- DIRECTIONS: Go to the line below containing "CONSULTORÍA AUDIOVISUAL (137, 2479)" and print exactly from there through the line containing "Way (129, 2430)", both included. Print nothing else.

- DATA SHOWN:
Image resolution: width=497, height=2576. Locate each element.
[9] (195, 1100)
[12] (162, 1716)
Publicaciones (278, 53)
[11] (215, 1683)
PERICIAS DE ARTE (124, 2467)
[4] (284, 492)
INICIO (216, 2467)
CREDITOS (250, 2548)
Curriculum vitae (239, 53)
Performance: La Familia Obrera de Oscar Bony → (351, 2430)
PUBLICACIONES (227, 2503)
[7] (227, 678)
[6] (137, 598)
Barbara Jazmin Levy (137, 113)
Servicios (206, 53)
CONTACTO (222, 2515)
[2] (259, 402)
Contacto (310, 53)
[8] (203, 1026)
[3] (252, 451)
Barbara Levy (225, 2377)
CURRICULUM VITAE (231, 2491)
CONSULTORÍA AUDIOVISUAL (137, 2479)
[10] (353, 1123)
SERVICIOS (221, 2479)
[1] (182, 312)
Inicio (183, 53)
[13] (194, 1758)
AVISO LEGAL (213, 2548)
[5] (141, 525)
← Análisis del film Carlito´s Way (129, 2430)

...

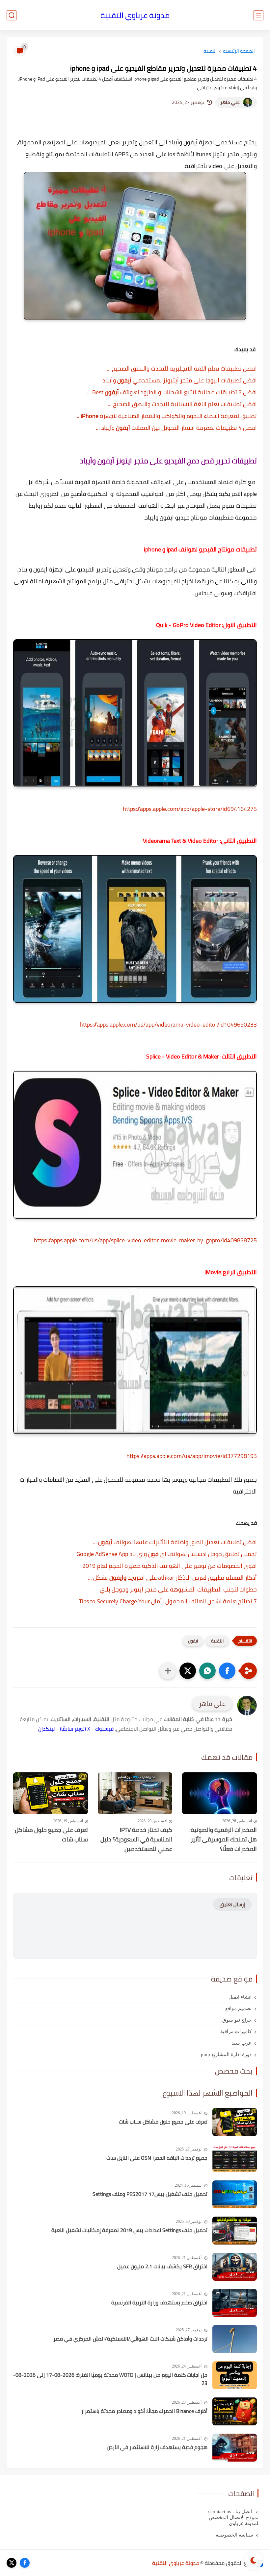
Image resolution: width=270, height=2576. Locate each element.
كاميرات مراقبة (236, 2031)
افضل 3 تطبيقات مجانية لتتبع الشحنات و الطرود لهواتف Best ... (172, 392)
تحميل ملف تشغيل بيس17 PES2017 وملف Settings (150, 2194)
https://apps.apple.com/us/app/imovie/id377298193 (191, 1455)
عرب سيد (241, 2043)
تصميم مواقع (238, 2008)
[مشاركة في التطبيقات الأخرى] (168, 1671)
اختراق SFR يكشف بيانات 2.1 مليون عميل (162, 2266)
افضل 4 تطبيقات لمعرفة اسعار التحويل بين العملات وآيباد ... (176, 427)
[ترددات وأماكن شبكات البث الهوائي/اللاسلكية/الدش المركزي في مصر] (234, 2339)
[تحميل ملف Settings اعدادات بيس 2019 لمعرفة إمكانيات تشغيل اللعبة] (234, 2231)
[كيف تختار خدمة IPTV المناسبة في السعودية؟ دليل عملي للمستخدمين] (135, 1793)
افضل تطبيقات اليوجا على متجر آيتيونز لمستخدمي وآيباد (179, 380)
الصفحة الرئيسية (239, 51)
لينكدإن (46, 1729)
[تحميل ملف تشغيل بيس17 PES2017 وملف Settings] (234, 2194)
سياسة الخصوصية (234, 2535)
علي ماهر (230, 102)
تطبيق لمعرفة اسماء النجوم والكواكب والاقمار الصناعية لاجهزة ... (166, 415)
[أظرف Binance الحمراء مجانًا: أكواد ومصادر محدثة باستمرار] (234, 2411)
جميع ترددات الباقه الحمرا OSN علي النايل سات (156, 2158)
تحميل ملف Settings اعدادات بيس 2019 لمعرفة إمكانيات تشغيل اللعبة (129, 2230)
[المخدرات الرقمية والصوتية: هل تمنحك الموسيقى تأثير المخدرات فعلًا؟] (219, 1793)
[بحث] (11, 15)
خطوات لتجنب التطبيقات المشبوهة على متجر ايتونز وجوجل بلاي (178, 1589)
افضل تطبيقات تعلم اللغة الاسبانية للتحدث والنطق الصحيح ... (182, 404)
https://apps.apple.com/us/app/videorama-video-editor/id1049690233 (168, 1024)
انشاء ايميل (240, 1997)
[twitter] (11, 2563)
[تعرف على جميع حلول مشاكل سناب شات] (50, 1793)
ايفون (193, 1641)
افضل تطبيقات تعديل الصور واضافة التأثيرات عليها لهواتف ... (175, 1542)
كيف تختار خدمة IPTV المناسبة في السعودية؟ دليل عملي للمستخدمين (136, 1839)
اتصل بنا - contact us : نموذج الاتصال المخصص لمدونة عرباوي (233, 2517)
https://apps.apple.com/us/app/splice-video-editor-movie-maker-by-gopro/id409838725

...

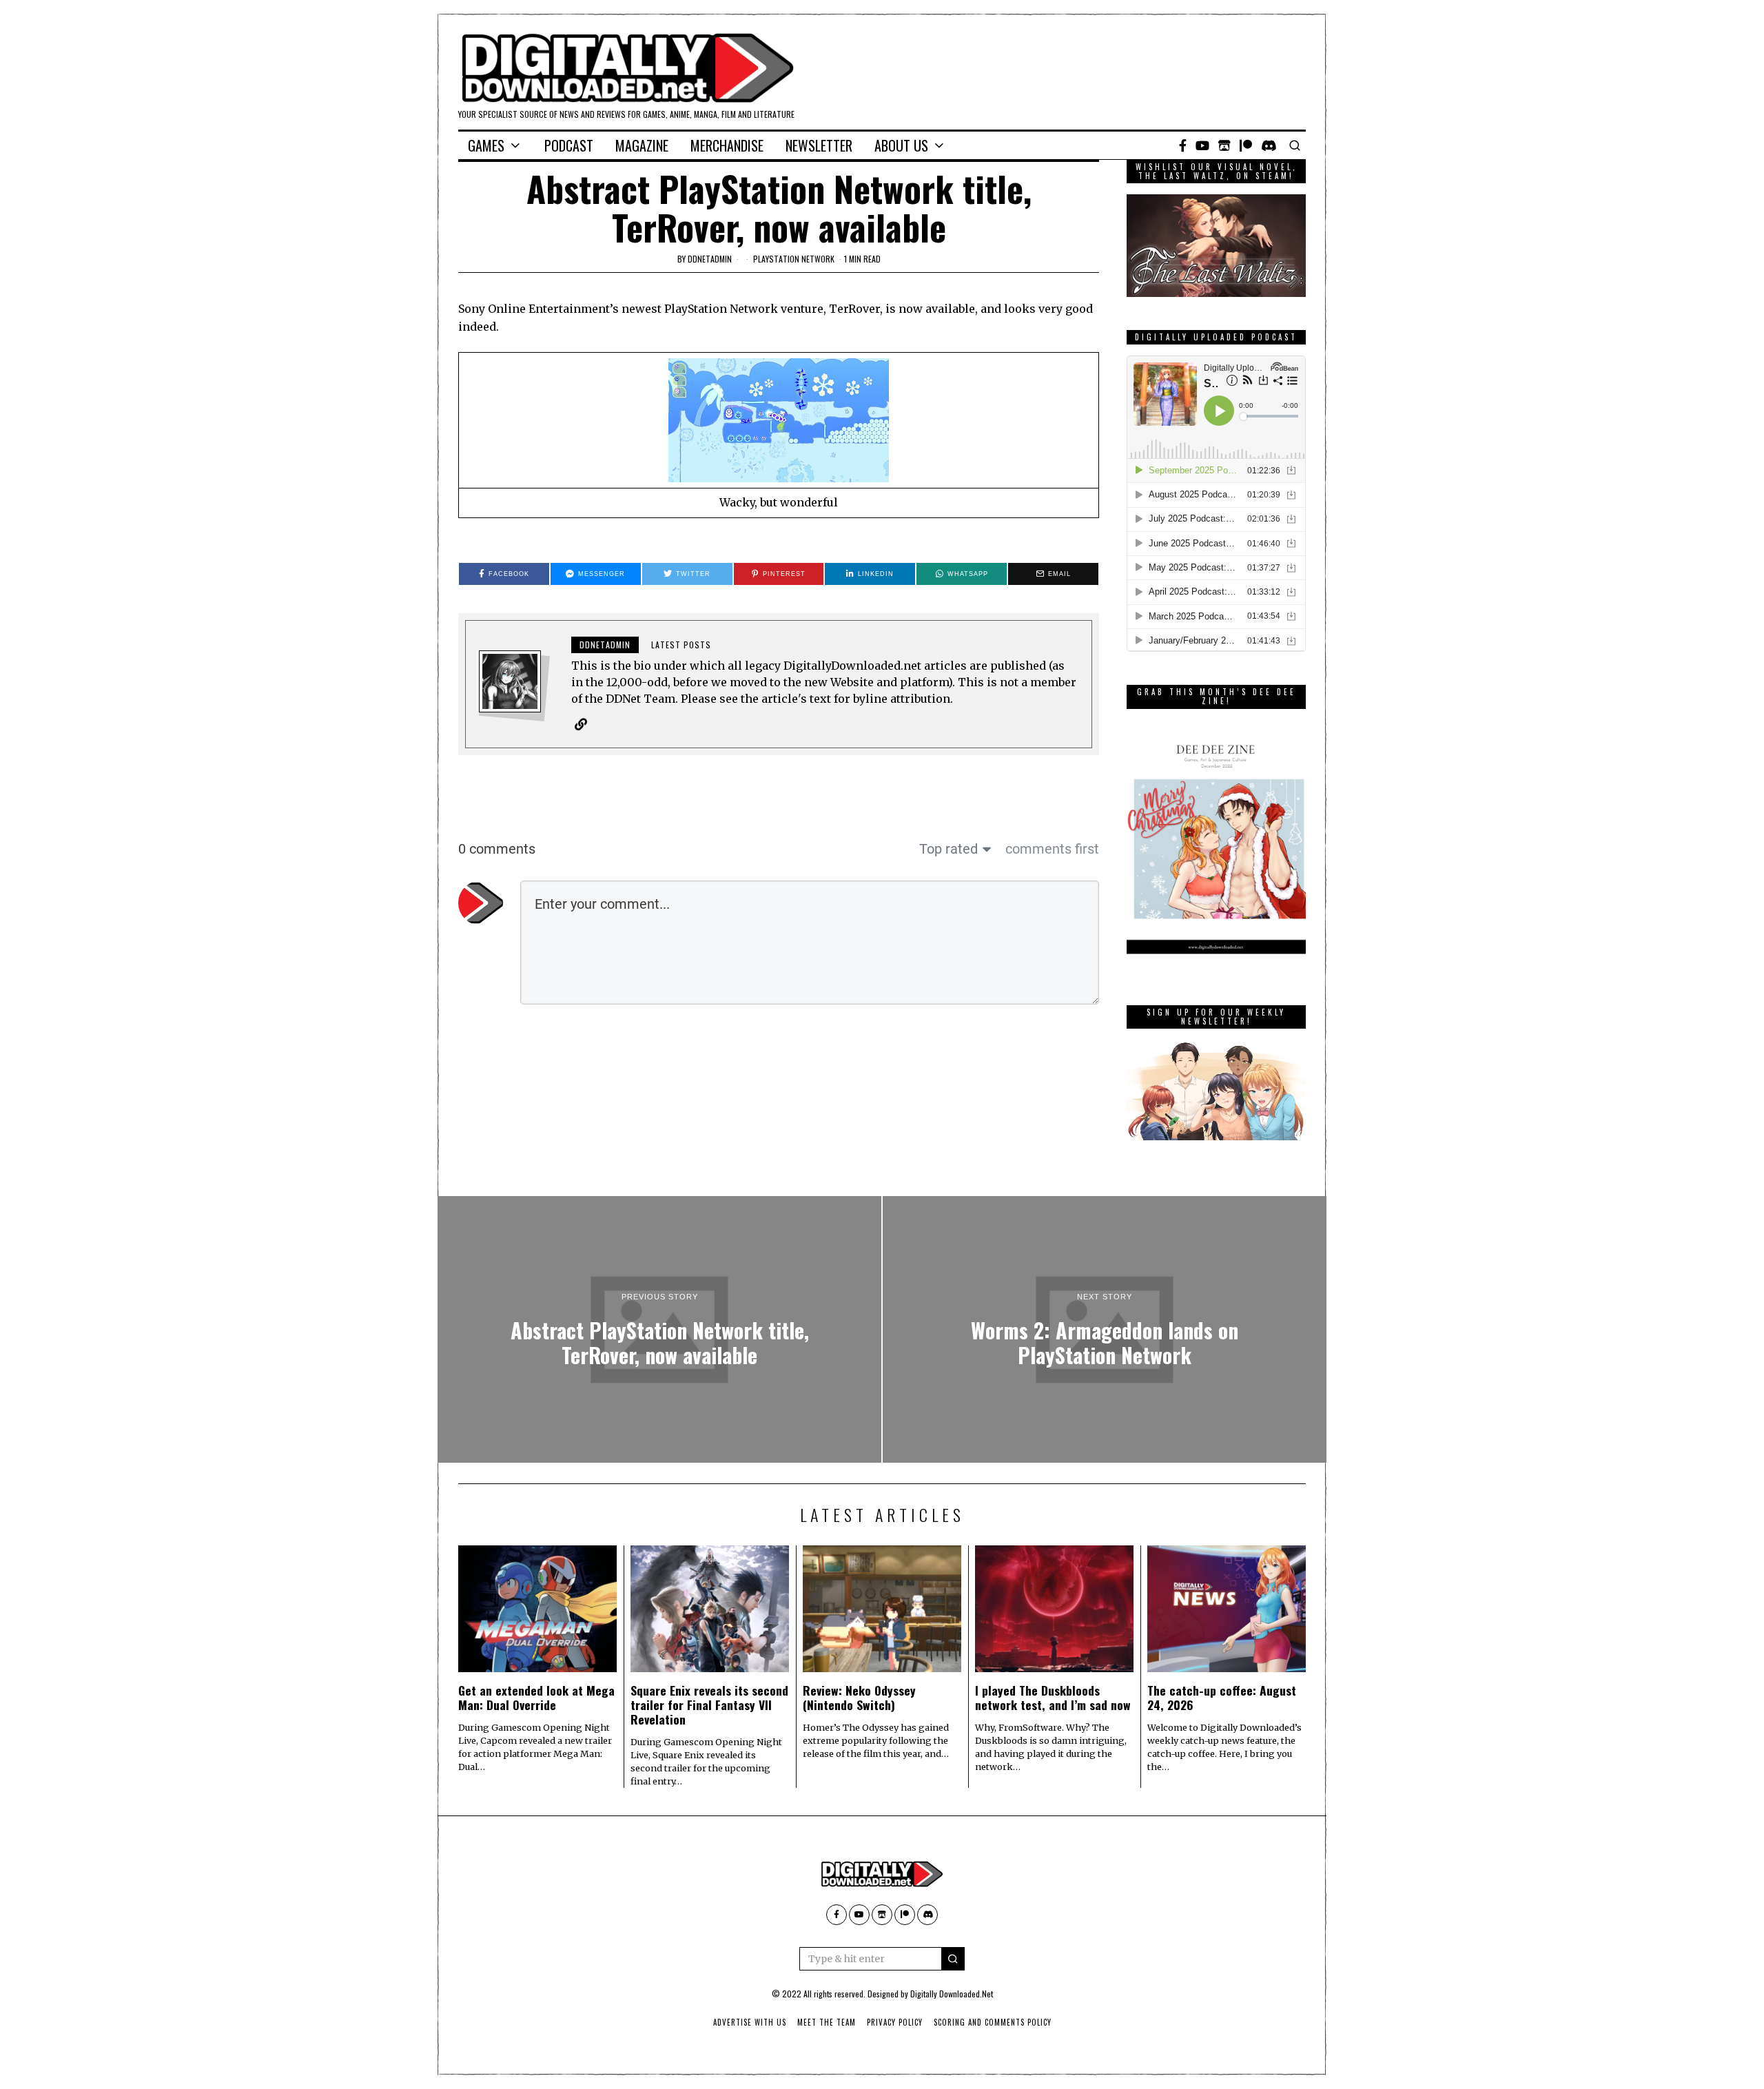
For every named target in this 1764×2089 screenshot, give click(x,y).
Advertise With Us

- WORKED SOLUTION:
CONSULTORÍA AUDIOVISUAL (137, 2479)
[10] (353, 1123)
SERVICIOS (221, 2479)
[1] (182, 312)
Inicio (183, 53)
[13] (194, 1758)
AVISO LEGAL (213, 2548)
[5] (141, 525)
← Análisis del film Carlito´s Way (129, 2430)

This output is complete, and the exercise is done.